Mar 5, 2015
The Protestant scholar Paul Minear, in his book Images of the Church in the New Testament, identifies 96 ways of looking at the Church. Avery (later Cardinal) Dulles, S.J., (my one-time teacher) in his book Models of the Church shows how very important images are in understanding the Church.
Of all the images of the Church my favorite is the “Household of God.” The understanding of the Church as God’s household is rich in meaning, and it allows us to view the broad panorama of Christian life in a relatively simple, manageable, and eminently human manner.
Given the modern disposition to view society in great abstract, collectivist categories, the conception of the Church as a household has more than passing value. By its example, it can humanize cultures and reduce social alienation.
St. Paul may be regarded as the great exponent of the theology of God’s household. He writes to the Ephesians: “You are strangers and aliens no longer. No, you are fellow citizens of the saints and members of the household of God” (2:19).
Paul’s letters are full of concern for the good order of the Christian household. His preaching is about sisterhood and brotherhood, about sharing burdens and respecting the common life, about hospitality and treating strangers as relatives.
For Paul, the basic qualification of a bishop is that he be a good household manager, and of the deacon that he be a dedicated table servant. And, in Corinth, at least, Paul saw the need to teach good table manners and sociability.
Not only in Paul, but throughout the New Testament the Church and salvation are spoken about in terms drawn from family life. God is Father and we are his children. One of the most notable images of sin and reconciliation is familial: the Prodigal Son leaving home, and then returning to a father’s warm welcome.
The early Christian writers made much of the mothering task of the Church. Baptism is the womb that gives us new brothers and sisters. At the Table of the Lord, the Church, like a good mother, feeds us.
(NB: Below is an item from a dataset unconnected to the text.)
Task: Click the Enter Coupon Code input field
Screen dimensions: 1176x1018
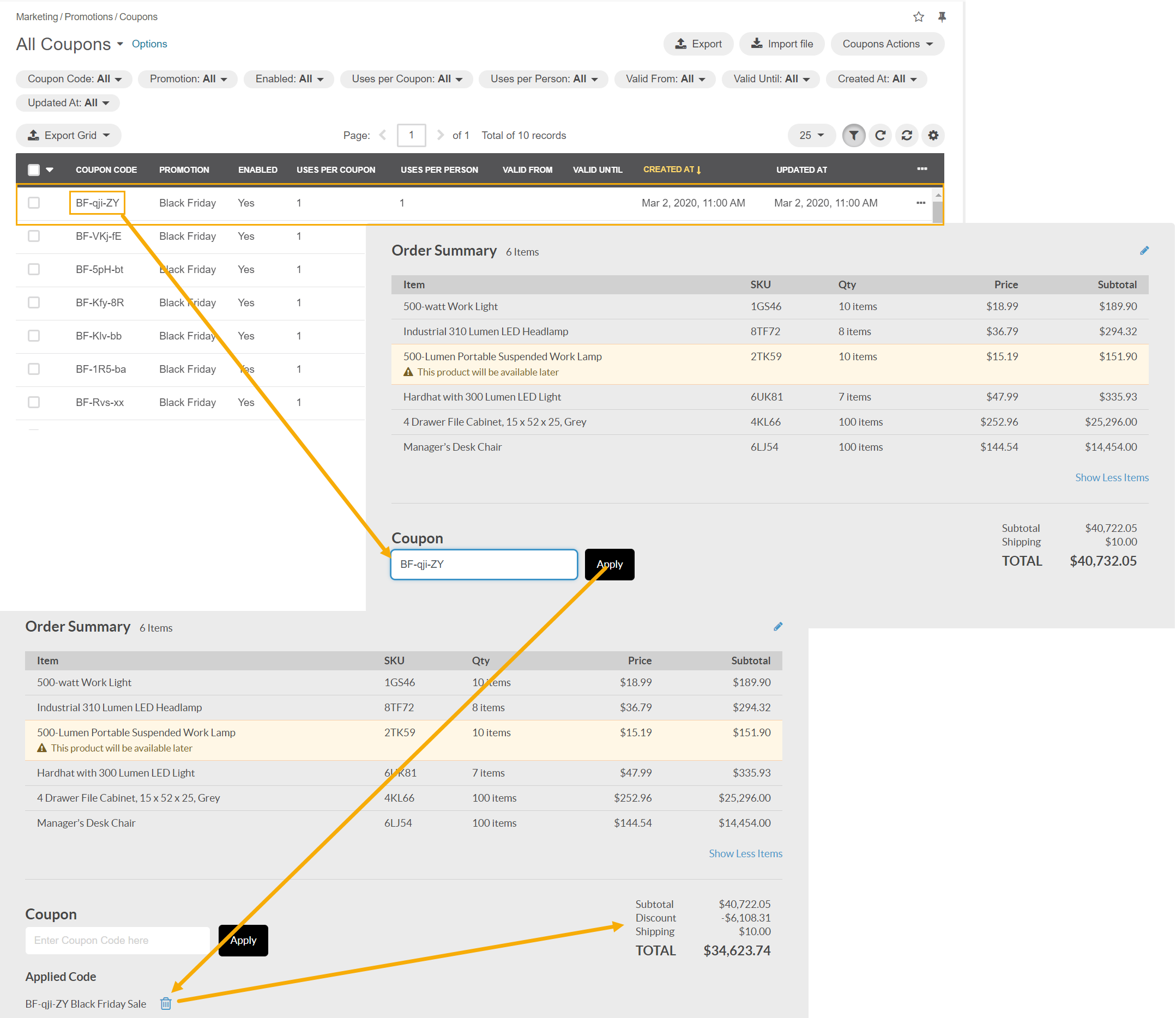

She teaches us, heals us, consoles us – and occasionally throws us out of the house until we get our acts together! Wedded to the heavenly bridegroom, she prepares us for the eternal feast and the endless play of the children of God.
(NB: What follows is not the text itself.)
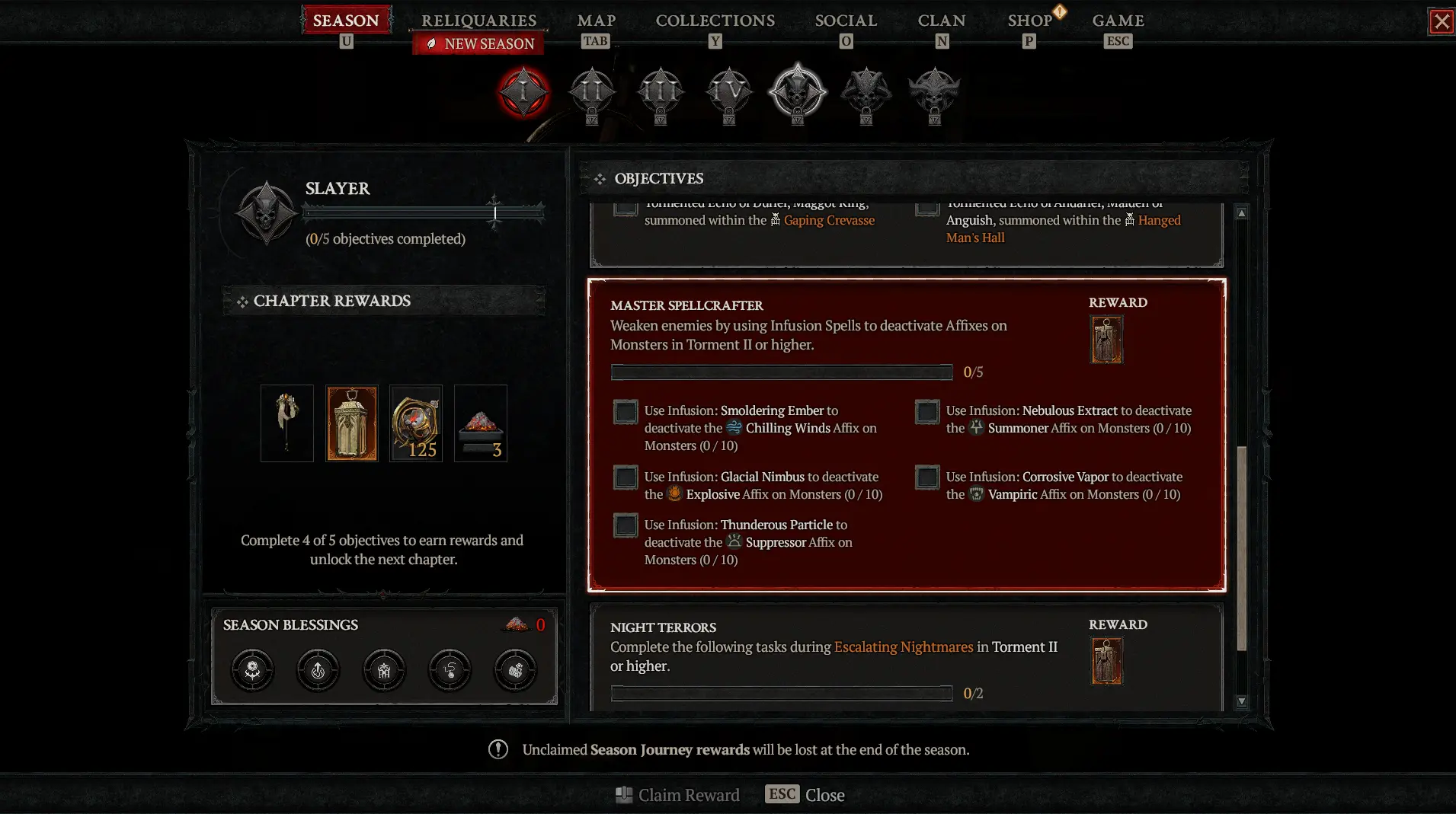Toggle the Nebulous Extract objective checkbox

pos(927,412)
The image of the Church as a household allows a familial view of the divine/human and the human/human relationships. It enables us to see Church history as family history and former generations as our spiritual ancestors.
Viewing the Church as God’s household presents a view of modern tensions, squabbles, and disagreements in the Church as, in all families, generally unavoidable, but capable of resolution. Above all, it invites recognition of the enormous resiliency and buoyancy of the Christian family.
Finally, the image of the Church as a household acts as a helpful antidote to the modern heresy that we are all self-made people, all rugged individuals who can pull ourselves – even in matters of faith – up by our boot-straps. We need the Christian community to direct and shape our lives.
There are, as Minear points out, many similar images of the Church: the Church as the Body of Christ and the People of God (favorite images of Vatican II), a nation, a race. These images are never mutually exclusive (unless one feeds them into a computer!). Each highlights important features of the Church and of Christian discipleship. Yet no one image ever exhausts the richness of Christian life.